La investigadora explicó que la plataforma reúne casos de homicidios y feminicidios ocurridos entre 2015 y 2025, construidos a partir de información localizada en medios de comunicación, boletines de fiscalías e informes de asociaciones ciudadanas.

Entre los principales hallazgos, Sandoval señaló que durante la última década se ha mantenido un perfil recurrente entre las víctimas más vulnerables: mujeres jóvenes, principalmente de entre 18 y 29 años, estudiantes o con trabajos precarios y habitantes de colonias marginadas o con alta criminalidad. Además, advirtió que las víctimas cada vez son más jóvenes.

“A partir del 2019 aumentan exponencialmente los feminicidios con antecedentes de desaparición, lo que conocemos como levantones por comandos armados, los encuentros en fosas clandestinas y los cuerpos de mujeres, niñas y adolescentes encontrados en vía pública”, explicó.


Sandoval indicó que antes de 2019 predominaban los feminicidios en escenarios de violencia comunitaria y violencia de pareja; sin embargo, posteriormente comenzaron a crecer los casos relacionados con violencia criminal y contextos vinculados al narcomenudeo.

La investigadora consideró que estos cambios podrían relacionarse con el fortalecimiento del tráfico de fentanilo y los movimientos entre grupos criminales registrados en Sonora durante esos años.

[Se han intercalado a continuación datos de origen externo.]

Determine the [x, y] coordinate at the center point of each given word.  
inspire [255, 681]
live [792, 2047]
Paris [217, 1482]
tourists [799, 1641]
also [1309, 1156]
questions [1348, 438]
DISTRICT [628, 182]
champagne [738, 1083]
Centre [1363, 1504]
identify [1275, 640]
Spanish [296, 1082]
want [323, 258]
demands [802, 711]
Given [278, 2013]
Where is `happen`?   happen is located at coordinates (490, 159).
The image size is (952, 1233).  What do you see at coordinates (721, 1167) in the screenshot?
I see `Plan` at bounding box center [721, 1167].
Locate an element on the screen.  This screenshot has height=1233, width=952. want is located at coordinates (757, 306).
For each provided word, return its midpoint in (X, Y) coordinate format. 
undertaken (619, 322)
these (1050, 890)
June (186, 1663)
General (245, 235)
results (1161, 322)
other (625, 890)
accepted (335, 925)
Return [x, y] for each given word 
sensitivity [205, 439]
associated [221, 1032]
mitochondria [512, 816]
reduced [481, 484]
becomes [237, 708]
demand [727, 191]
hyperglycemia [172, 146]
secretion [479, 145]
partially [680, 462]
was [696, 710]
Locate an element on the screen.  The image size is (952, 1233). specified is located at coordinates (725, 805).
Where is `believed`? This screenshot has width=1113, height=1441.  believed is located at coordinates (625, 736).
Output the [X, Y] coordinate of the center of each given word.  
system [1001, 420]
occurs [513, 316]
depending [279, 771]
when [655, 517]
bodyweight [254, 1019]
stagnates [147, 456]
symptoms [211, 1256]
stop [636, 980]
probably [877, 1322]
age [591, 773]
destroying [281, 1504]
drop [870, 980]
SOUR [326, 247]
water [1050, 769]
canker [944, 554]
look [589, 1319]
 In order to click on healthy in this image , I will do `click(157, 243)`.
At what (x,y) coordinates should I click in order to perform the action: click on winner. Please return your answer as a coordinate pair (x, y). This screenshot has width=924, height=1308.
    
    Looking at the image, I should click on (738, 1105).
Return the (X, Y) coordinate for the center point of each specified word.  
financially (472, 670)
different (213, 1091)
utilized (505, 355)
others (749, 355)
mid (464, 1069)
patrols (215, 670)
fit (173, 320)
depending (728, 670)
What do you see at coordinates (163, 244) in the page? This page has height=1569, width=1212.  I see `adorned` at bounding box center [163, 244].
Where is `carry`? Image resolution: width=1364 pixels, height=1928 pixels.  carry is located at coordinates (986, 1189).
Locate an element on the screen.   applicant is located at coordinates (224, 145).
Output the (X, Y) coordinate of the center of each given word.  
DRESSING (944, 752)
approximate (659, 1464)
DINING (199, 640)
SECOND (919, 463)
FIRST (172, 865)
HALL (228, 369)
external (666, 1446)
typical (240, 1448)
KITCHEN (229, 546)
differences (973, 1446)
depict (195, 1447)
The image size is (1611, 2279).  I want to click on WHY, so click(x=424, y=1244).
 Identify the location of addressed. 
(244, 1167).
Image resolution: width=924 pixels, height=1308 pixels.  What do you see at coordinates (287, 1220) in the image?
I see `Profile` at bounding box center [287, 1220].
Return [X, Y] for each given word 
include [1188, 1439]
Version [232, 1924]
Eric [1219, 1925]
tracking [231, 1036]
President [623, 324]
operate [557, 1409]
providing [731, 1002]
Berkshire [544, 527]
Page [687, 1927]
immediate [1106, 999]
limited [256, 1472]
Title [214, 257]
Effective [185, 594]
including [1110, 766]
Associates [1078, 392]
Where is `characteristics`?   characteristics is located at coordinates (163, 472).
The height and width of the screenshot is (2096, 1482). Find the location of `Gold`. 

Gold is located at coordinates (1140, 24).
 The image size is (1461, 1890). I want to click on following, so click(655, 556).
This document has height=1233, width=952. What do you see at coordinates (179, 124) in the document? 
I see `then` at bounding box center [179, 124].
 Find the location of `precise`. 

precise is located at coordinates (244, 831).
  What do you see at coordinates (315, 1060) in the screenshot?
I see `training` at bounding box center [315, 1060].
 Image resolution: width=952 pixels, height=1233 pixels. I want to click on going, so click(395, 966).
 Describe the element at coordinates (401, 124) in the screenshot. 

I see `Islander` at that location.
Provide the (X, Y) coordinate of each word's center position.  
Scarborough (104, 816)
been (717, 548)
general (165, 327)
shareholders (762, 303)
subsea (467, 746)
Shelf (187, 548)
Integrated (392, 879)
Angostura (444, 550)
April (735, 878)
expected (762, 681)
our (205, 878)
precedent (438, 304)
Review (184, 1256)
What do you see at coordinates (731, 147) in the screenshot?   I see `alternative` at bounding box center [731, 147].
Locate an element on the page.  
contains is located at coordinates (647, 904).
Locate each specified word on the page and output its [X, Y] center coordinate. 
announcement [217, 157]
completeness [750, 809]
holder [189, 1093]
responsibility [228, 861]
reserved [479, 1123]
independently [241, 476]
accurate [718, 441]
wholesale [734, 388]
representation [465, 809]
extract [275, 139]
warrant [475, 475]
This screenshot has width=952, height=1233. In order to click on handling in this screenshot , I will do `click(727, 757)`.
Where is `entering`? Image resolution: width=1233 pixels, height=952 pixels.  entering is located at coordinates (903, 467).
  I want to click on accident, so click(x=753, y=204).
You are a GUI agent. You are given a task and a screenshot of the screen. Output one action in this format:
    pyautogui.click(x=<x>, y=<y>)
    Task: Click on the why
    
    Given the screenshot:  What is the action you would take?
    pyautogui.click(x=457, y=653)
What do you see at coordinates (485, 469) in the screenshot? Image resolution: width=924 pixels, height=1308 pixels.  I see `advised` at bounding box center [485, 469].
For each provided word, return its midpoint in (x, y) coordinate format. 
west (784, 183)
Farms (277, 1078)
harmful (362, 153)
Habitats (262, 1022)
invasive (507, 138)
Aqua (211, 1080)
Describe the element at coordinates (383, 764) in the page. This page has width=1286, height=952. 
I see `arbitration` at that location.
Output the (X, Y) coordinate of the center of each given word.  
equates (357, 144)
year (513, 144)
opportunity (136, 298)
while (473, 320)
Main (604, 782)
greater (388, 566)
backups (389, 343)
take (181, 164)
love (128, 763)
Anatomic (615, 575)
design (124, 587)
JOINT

Otro de los patrones detectados fue el incremento de mujeres no identificadas localizadas en fosas clandestinas o en espacios públicos, casos que, señaló, muchas veces no son contabilizados oficialmente como feminicidios pese a presentar violencia sexual o violencia extrema.

La base de datos, explicó, nació ante la falta de información cualitativa sobre los feminicidios en Sonora.

“Si tú te metes a las estadísticas, todo lo que hay es números (…) pero no nos hablan de contextos”, expresó.


Además de documentar patrones territoriales y temporales, el proyecto busca reconocer la memoria de las víctimas y las luchas de sus familias, quienes en muchos casos deben recurrir a protestas, presión mediática y movilizaciones para exigir justicia.

La investigadora agregó que la herramienta también pretende servir como apoyo para estudiantes, investigadores, instituciones públicas y medios de comunicación, con el objetivo de comprender mejor las dinámicas de violencia feminicida y evitar la revictimización de las víctimas.